● **TRY IT**
Please restate word for word all lines from the one containing "Where should I" to the final line of the entries, and include no pictures.

====== MATERIAL FOR THE TASK ======

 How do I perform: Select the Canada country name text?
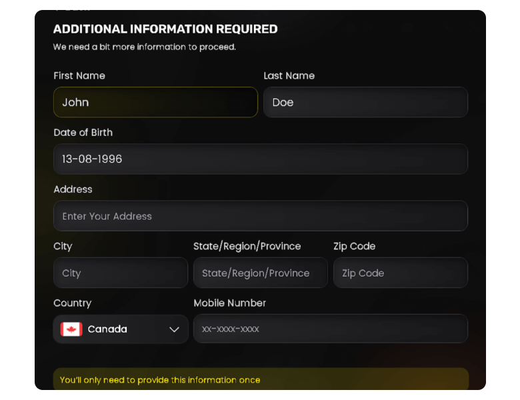(x=107, y=329)
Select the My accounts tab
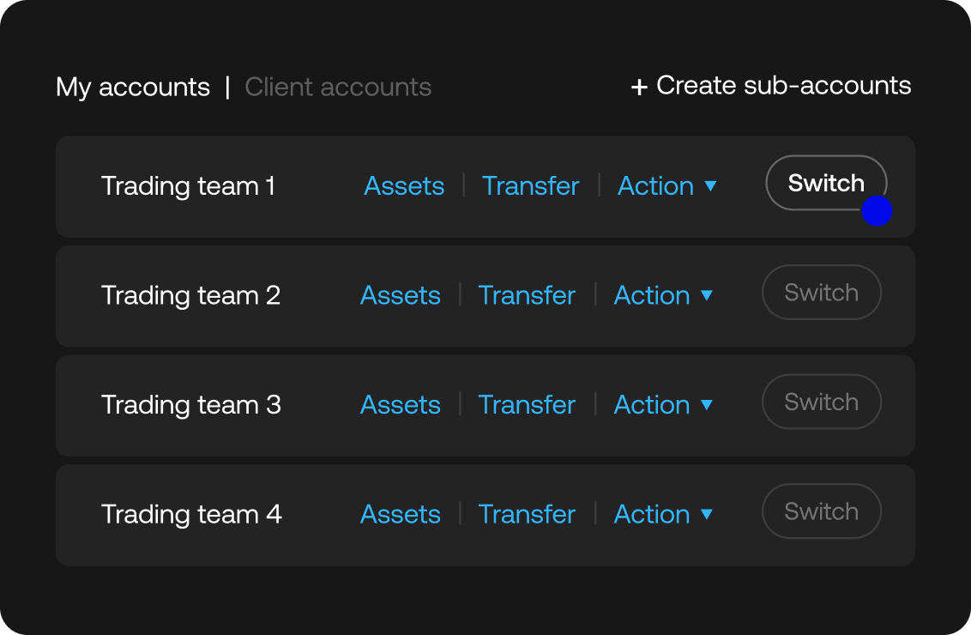 tap(133, 87)
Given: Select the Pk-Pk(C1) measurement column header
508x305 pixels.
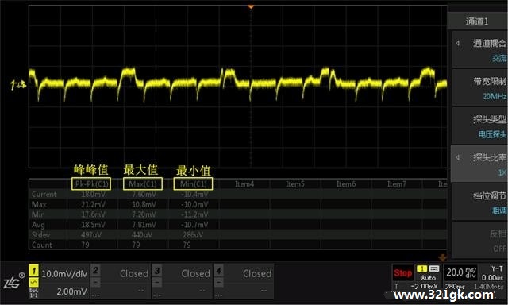Looking at the screenshot, I should [x=91, y=183].
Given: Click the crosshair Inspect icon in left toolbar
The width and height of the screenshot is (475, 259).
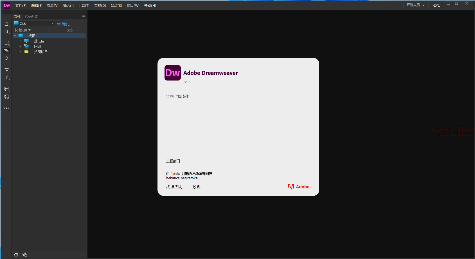Looking at the screenshot, I should pyautogui.click(x=6, y=58).
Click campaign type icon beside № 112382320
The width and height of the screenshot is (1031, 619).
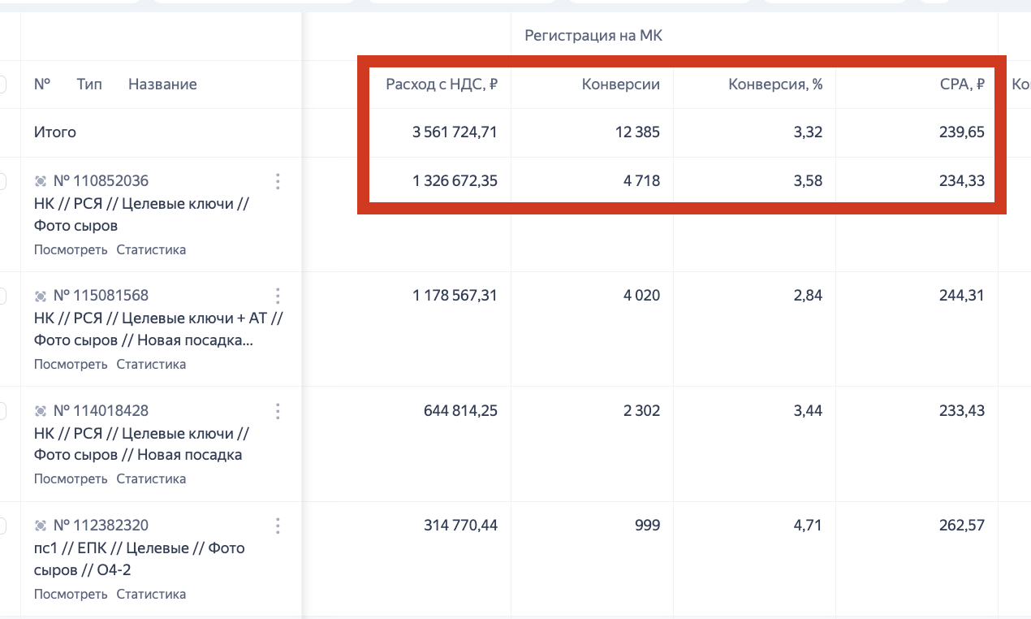pos(41,526)
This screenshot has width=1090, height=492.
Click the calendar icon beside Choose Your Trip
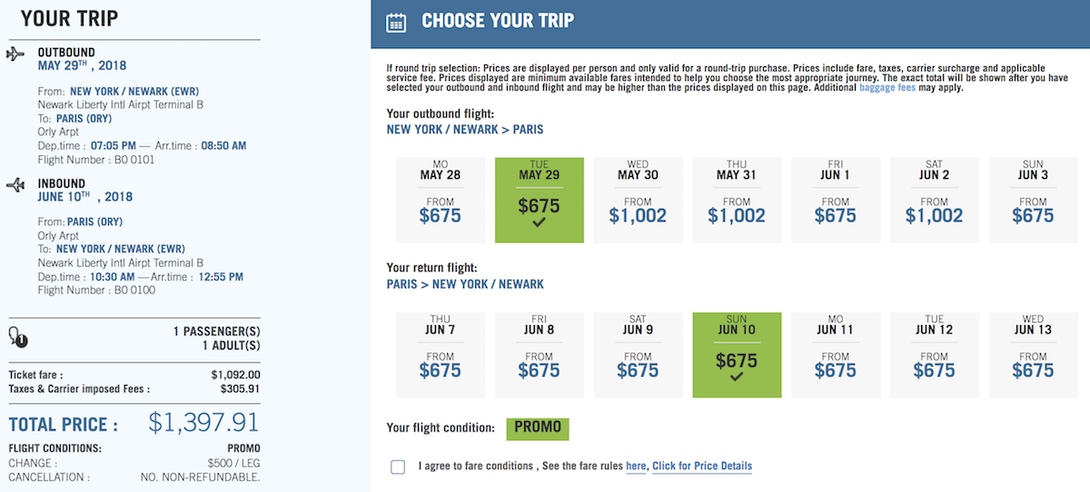pos(396,23)
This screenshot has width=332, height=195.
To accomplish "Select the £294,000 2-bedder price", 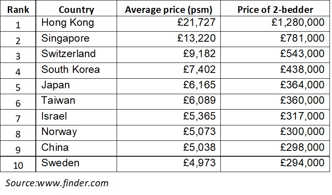I will (x=302, y=163).
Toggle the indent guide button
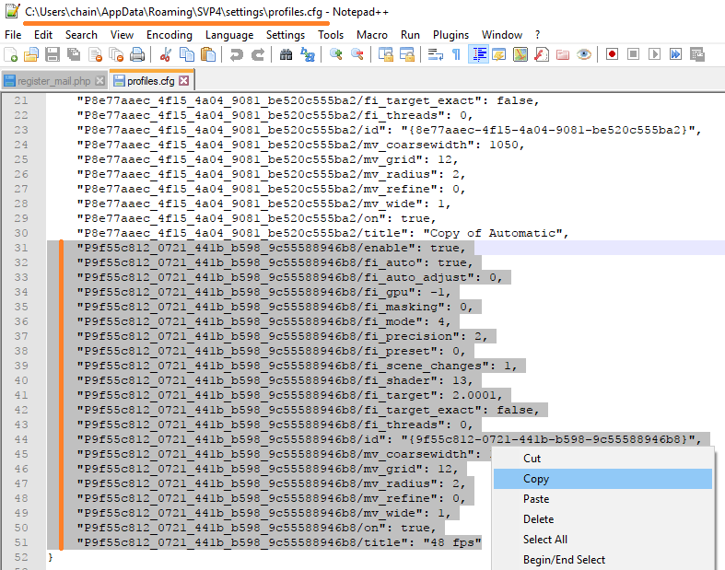The width and height of the screenshot is (725, 570). (479, 54)
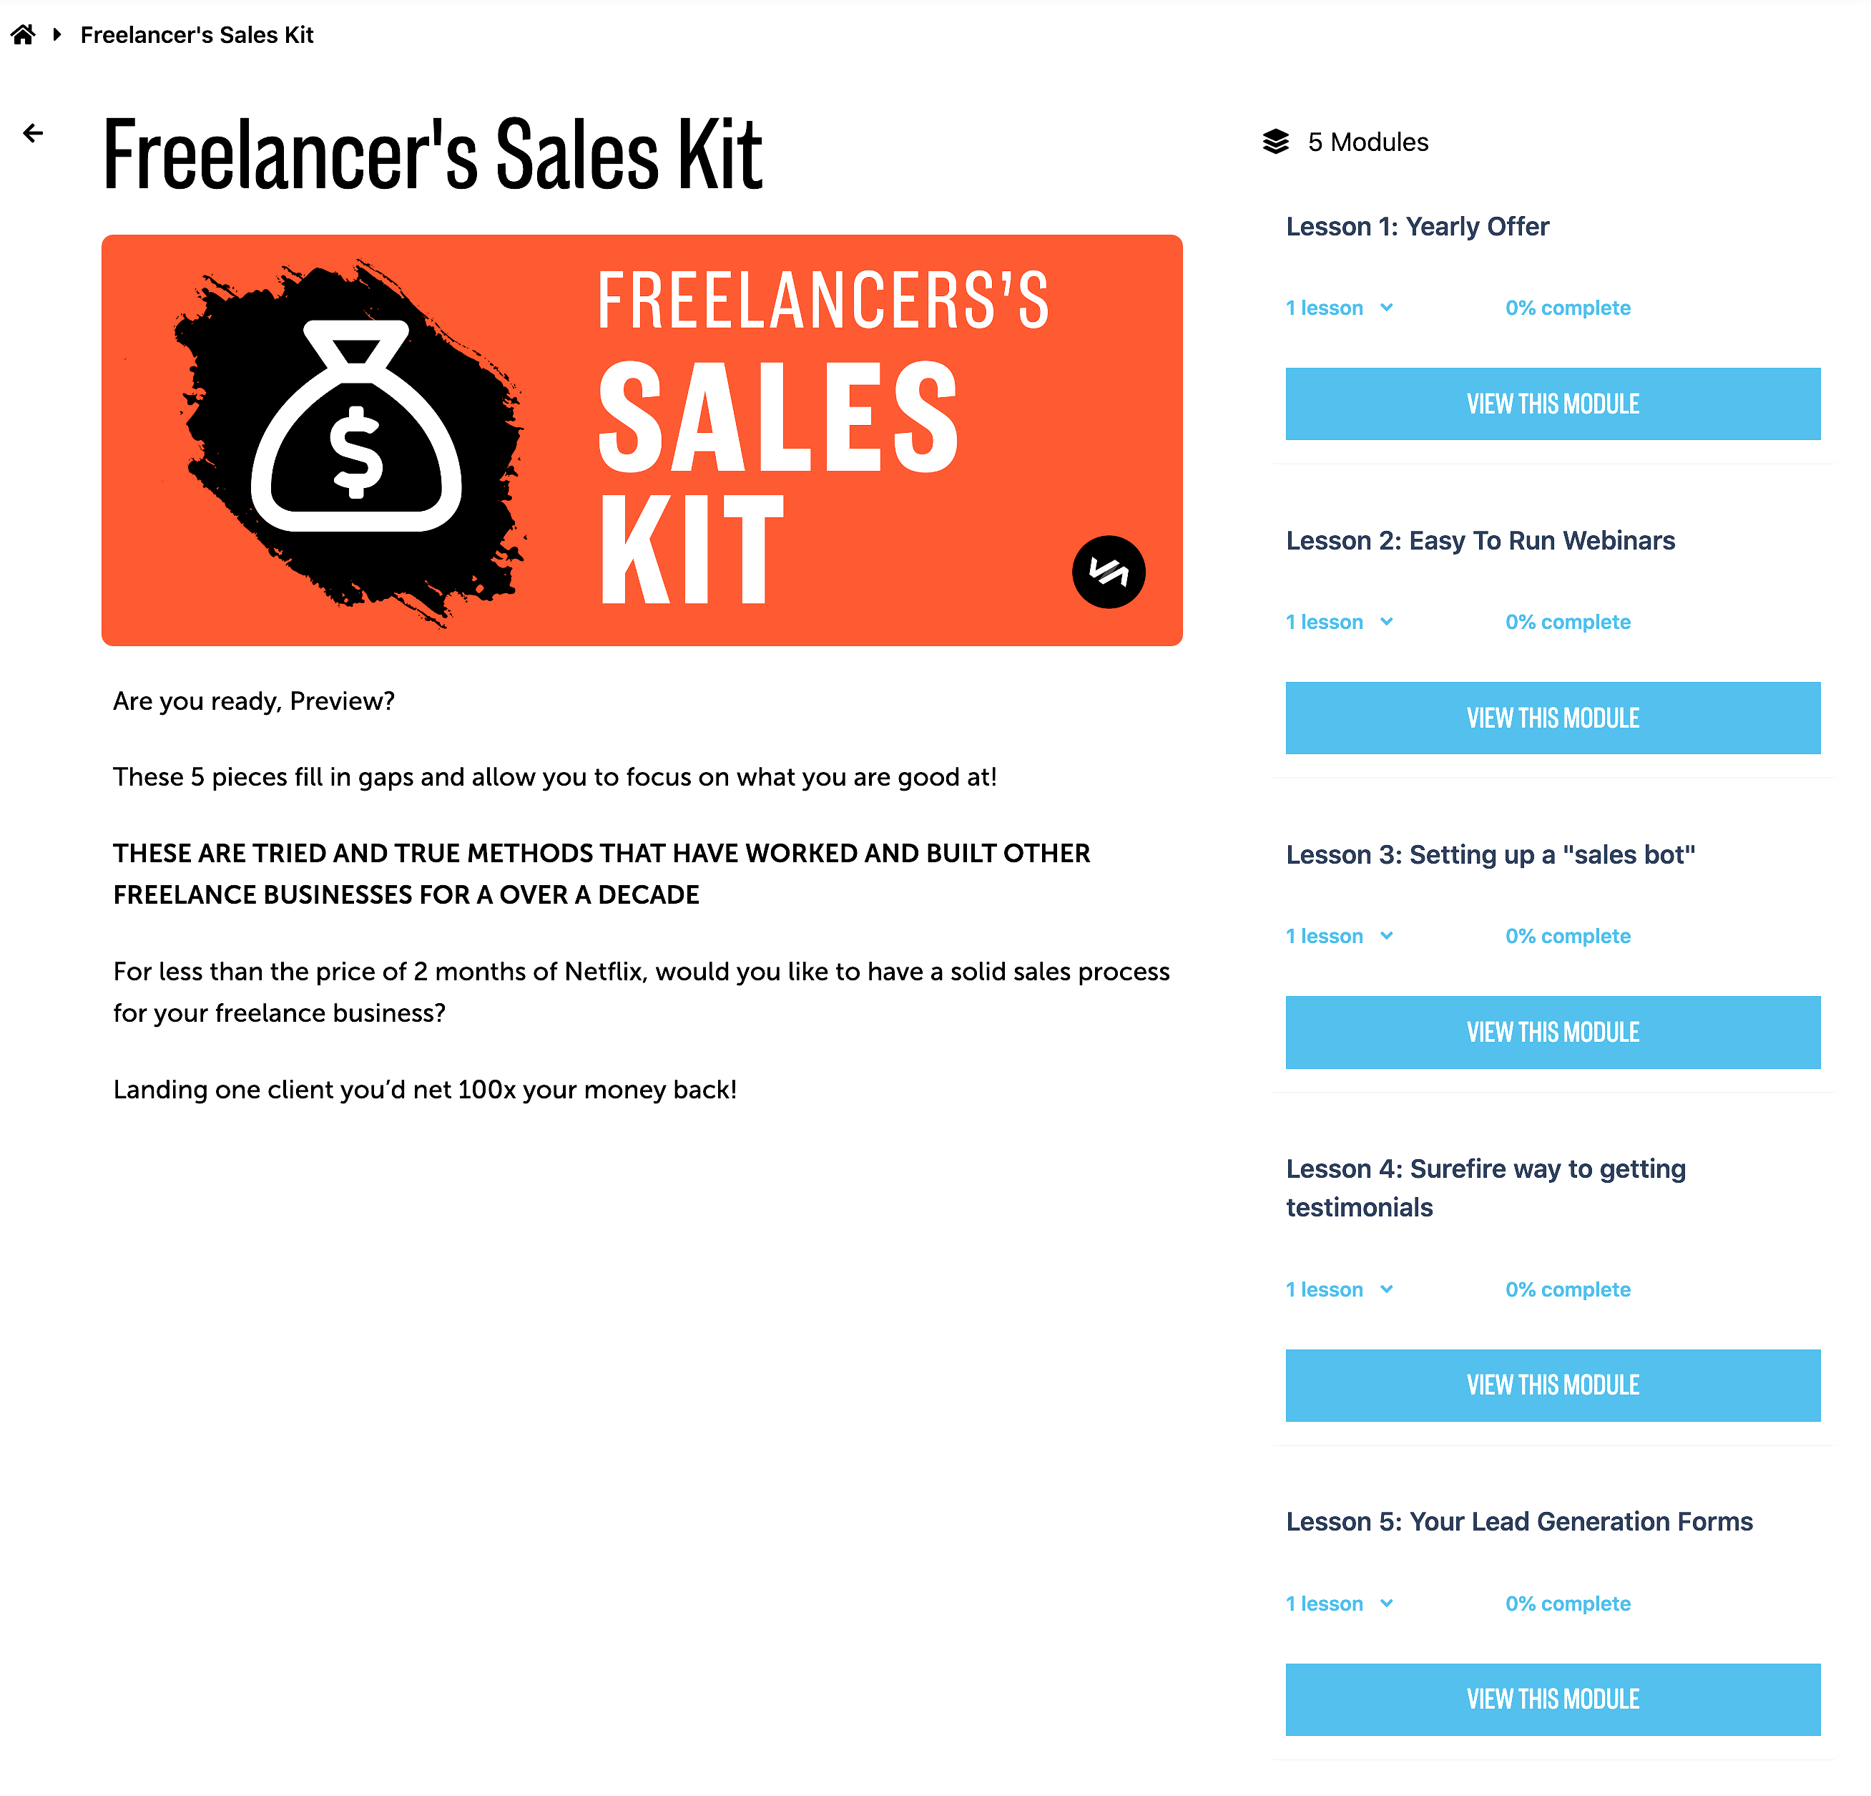View the Easy To Run Webinars module
Screen dimensions: 1871x1796
tap(1552, 718)
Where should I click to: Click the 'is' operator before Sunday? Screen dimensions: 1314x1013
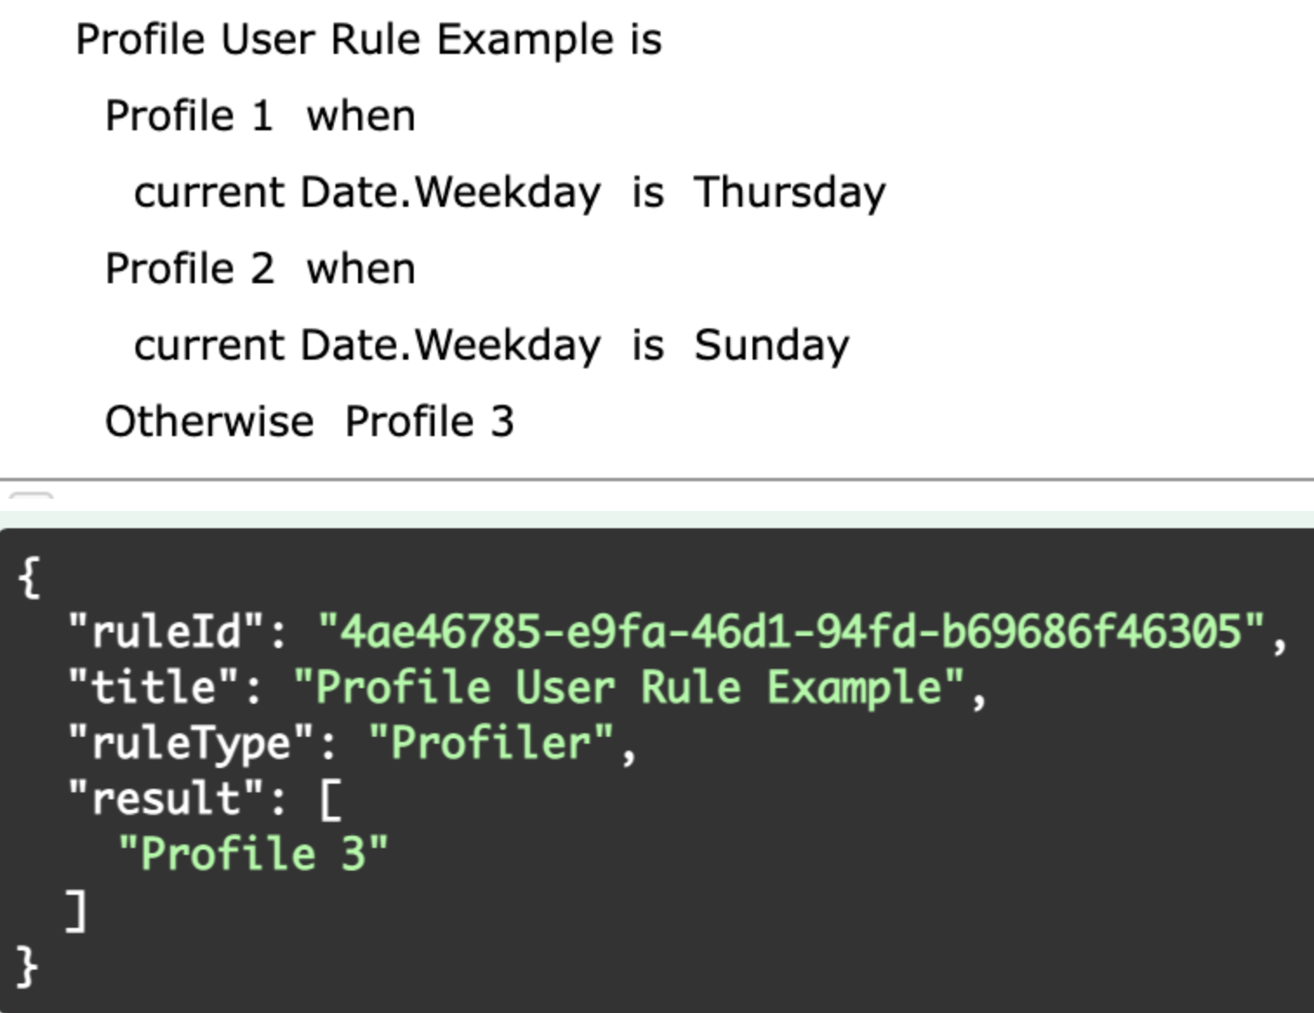coord(647,346)
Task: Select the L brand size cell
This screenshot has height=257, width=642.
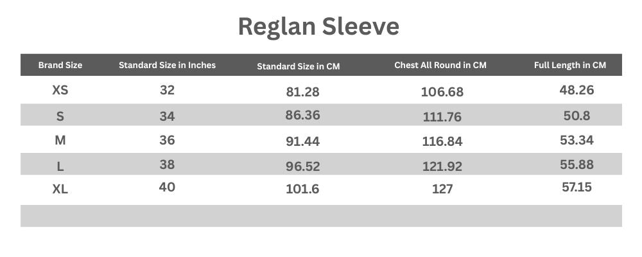Action: (x=60, y=166)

======

● **RESULT**
Where should I click to: Click the 'is' operator before Sunday? Screen dimensions: 1314x1013
coord(647,346)
Task: Select the L brand size cell
This screenshot has height=257, width=642.
Action: (x=60, y=166)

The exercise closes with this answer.